Linux's Open Mainframe Project Announces Areas of Focus (sdtimes.com)
New submitter mmoorebz writes: The Linux Foundation is announcing new areas of focus for its Open Mainframe Project. The Open Mainframe Project is a collaborative effort launched six months ago as a focal point for the deployment and use of the Linux OS on the mainframe.
The smallest zMachine last time I checked was 16GB RAM and cost over $50k. You can get fucked with that pricing.
They are *mainframes* they are hardly comparable to desktop PCs.
They do not compete on total RAM or total CPU power. They compete on bus, interconnects, I/O bandwidth, I/O Coprocessors, etc.

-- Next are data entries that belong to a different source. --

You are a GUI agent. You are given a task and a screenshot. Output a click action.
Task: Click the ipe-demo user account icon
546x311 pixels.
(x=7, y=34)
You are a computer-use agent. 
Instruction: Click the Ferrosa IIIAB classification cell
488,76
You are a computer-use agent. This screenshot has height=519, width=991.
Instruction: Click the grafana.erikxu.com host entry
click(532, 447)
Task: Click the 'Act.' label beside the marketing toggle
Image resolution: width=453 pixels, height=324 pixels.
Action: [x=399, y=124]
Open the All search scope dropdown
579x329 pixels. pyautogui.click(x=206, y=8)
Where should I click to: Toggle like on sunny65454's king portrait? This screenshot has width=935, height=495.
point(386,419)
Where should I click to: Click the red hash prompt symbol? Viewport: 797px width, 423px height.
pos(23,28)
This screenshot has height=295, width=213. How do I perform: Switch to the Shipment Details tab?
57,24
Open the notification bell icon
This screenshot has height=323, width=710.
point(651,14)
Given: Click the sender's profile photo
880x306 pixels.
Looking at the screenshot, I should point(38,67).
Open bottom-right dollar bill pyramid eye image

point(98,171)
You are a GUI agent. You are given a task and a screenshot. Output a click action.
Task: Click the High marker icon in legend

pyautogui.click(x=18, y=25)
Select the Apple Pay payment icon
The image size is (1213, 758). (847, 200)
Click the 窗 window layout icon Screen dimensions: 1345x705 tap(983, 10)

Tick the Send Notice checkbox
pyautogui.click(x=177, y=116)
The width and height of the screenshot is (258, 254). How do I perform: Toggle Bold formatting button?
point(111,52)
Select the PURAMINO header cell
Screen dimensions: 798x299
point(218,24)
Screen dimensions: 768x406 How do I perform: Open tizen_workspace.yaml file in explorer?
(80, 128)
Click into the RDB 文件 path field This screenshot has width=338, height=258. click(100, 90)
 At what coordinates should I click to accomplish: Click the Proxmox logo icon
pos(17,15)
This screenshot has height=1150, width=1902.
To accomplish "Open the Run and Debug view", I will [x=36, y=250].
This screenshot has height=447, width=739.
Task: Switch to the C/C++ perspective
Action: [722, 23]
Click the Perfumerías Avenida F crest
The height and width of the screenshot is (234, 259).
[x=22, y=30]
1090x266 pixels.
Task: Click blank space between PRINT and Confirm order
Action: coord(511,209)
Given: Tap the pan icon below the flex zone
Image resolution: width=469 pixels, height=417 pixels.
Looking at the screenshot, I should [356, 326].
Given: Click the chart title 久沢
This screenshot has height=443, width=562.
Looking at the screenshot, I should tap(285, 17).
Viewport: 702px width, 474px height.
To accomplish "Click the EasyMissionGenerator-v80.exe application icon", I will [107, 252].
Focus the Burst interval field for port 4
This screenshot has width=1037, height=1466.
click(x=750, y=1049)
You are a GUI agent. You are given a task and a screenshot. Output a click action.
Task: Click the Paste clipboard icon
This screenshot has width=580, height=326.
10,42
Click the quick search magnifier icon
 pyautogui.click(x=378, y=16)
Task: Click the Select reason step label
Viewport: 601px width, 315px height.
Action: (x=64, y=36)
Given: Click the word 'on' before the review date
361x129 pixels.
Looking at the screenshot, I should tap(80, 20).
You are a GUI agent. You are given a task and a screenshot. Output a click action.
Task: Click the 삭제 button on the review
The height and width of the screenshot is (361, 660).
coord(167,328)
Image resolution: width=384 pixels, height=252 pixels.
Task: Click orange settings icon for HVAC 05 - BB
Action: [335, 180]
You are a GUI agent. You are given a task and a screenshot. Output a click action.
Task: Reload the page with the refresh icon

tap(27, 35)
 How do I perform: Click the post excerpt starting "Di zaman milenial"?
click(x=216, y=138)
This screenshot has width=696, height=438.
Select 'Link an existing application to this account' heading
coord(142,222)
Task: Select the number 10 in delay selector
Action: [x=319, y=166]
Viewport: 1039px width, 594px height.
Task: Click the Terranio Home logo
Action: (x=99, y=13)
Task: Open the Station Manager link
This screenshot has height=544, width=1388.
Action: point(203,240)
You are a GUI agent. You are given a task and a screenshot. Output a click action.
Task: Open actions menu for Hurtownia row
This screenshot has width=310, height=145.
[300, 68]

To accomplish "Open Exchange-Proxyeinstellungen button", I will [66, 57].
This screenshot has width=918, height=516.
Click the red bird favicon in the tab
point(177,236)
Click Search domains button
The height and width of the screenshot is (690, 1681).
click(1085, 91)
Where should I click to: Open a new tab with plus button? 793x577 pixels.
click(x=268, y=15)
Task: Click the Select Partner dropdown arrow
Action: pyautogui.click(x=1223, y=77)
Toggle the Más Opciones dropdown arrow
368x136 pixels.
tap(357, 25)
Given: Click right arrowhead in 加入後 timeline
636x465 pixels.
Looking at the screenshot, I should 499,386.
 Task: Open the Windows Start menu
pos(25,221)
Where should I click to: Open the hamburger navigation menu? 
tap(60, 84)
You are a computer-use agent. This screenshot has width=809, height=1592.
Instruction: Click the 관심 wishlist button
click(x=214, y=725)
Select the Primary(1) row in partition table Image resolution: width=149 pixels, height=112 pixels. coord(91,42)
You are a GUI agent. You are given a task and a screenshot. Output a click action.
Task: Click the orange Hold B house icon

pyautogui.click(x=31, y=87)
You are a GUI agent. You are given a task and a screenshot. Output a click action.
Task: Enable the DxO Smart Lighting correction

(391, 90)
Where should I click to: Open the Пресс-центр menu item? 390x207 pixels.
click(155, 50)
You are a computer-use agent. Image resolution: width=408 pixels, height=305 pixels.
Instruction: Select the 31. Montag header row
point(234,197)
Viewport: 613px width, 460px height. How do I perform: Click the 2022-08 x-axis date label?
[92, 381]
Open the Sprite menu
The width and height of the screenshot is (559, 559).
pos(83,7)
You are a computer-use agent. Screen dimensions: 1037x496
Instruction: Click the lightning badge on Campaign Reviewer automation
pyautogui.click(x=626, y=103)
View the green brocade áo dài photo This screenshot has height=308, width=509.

In other words, its not the total number of GiB or FLOPS that make them expensive.
It's the fact that you can - e.g. - take thoese GiB and FLOPS, partition them into 200 instances, run 200x Linux installation on them, and each will be guaranteed access to at least 1/200th of the GiB and FLOPS with no overhead, despite the 199 instance running nearby.
Another way to put it: if you want to buld to the same specs out of commodity x86 hardware, it's also going to cost you around $50k not because of the RAM modules or the CPUs, but because of the highend Infiniband fabric that you'll need to put between your nodes to reach the same IO perfs.